When it comes to DP, its main benefits are its cost and benefit analysis, sequential composition, accurate billing, and easy implementation, really showing its strength and viability in a real-world application. Due to the fact that the consumer can choose a plan of privacy such as the four aforementioned (None, Low, Medium, High), a consumer can decide how much they are willing to pay for privacy and how important privacy is to the particular individual. Secondly, the sequential composition is used, but DP puts it ahead of neural networking in terms of speed due to the fact that sequential composition can consult the data more than once and run parallel composition in a broken down piece for higher security without losing out on speed of processing. Due to the fact that the processing is sent out periodically when the DP is reversed, the retailer and consumer can expect very accurate billing rather than a monthly or annual lump sum billing that is estimated. In addition, the consumer could accurately see what is running up their bill, so they can then effectively balance their lifestyles to effects billing expenses. Lastly, it is very easy to implement this system into modern-day homes, offices, etc. To integrate such an algorithm, all that is needed is communication and trust between the retailer and consumer keeping the business side of things simple and it is cheaper to implement and compute than neural networking.
While DP has its pros, it also carries its share of cons, the first being that it has no protection against inference privacy. Based on the data seen, even with noise an attacker could infer what could be running or not in one’s household. Due to the algorithm allowing lower epsilon, higher security levels can create errors and uncertainties that could effectively cause more computation errors, throwing your billing prices off slightly or even creating an opening for an attacker to take advantage of your security due to an error. Lastly, as everything is now running through the DP algorithm or, in some cases, a third-party station, a greater energy loss is unavoidable.
When it comes to ANNs, the main benefits are its high precision with the amount of data that is returned while being very good at protecting against inference privacy as the data that can be seen by potential attackers are less than 50 percent, which guarantees privacy. The issue with this approach is that the training of this recurrent neural network can be very slow and complex. This problem becomes even worse as the use of long short-term memory requires more memory to train, which makes an already slow training process even slower. This also makes the training of the neural network more expensive, as the longer it takes, the more money it eats up, especially with all of the different technical parameters that are in this solution. Table 3 lists a comparison of the eleven considered defense strategies examined in the literature.

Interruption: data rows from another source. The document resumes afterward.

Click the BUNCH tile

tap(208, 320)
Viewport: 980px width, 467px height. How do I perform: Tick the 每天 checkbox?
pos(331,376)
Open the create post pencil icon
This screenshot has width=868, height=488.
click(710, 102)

5. Recommendations for Future Directions

Real-Time Data Release for SMs with privacy protection for different SG environments has become an inevitable concern that still needs a more reliable and adaptive solution. Accordingly, more extensive efforts are still desired that open the door for new intelligent solutions. Hereafter, we propose some recommendations for the interested scholars in this regard as follows:
  • Analyzing the impact an attacker could have on the data release framework if they have prior knowledge about their victim that was obtained without using smart meter data;
  • Combining their algorithm with physical distortion methods, such as renewable energy or batteries, could further increase a consumer’s privacy by shaping their demand profile;
  • Observing the privacy impact of the DP algorithms when the resolution of the model, or the data collection interval, is over a specific time threshold;
  • Investigating the effects of privacy preservation against non-intrusive load monitoring techniques;
  • Providing more inference privacy techniques;
  • Considering the modern technologies and adaptive protocols of the Internet of Things to attain acceptable disaster management and risk mitigation.

6. Conclusions

Time series data, adversarial training, SG, air conditioning, and other applications can all benefit from the monitoring that SMs can provide. There have been several real-world SM privacy implementations in the literature, but further research and testing may be needed to increase effectiveness and decrease implementation costs. It is significant to mention that modern technology may effectively mitigate attack manipulations that affect SMs to lessen the devastating impacts on both infrastructure and human life. This article sheds light on the significance of the SM and offers academics interested in security and privacy a research pivot. We draw attention to the relevant SM characteristics in many applications. Electricity service interruptions are quite expensive: for example, the annual cost of the harm done to the U.S. economy by these interruptions is estimated to be between USD 104 billion and USD 164 billion. In addition, the data privacy loss of SM-based SG/PG networks is among the main targets of cyberattacks, leading to the deterioration of the networks. Accordingly, losing data privacy is significantly costly and rapidly degrading the national economy. Therefore, we concentrate on the SMs’ weaknesses. Then, we take a look at eleven trust models used for SM security, which are among the widely used techniques for safeguarding the data privacy of the SMs’ observed data in SG and PG networks. Then, we compare the current methods for protecting the data privacy of SMs. In addition, insightful suggestions are made for the interested researchers, taking into account the critical role that SM protection plays in catastrophe management, whether on the level of infrastructure or human life.

Author Contributions

Conceptualization, M.S.A., M.I.I. and M.M.F.; methodology, M.S.A., M.I.I. and M.M.F.; investigation, M.S.A., M.I.I. and M.M.F.; writing—original draft preparation, M.I.I. and M.M.F.; writing—review and editing, M.S.A.; supervision, M.I.I.; resources, M.S.A., M.I.I. and M.M.F.; data curation, M.S.A., M.I.I. and M.M.F.; visualization, M.S.A. and M.I.I. All authors have read and agreed to the published version of the manuscript.

Funding

This research received no external funding.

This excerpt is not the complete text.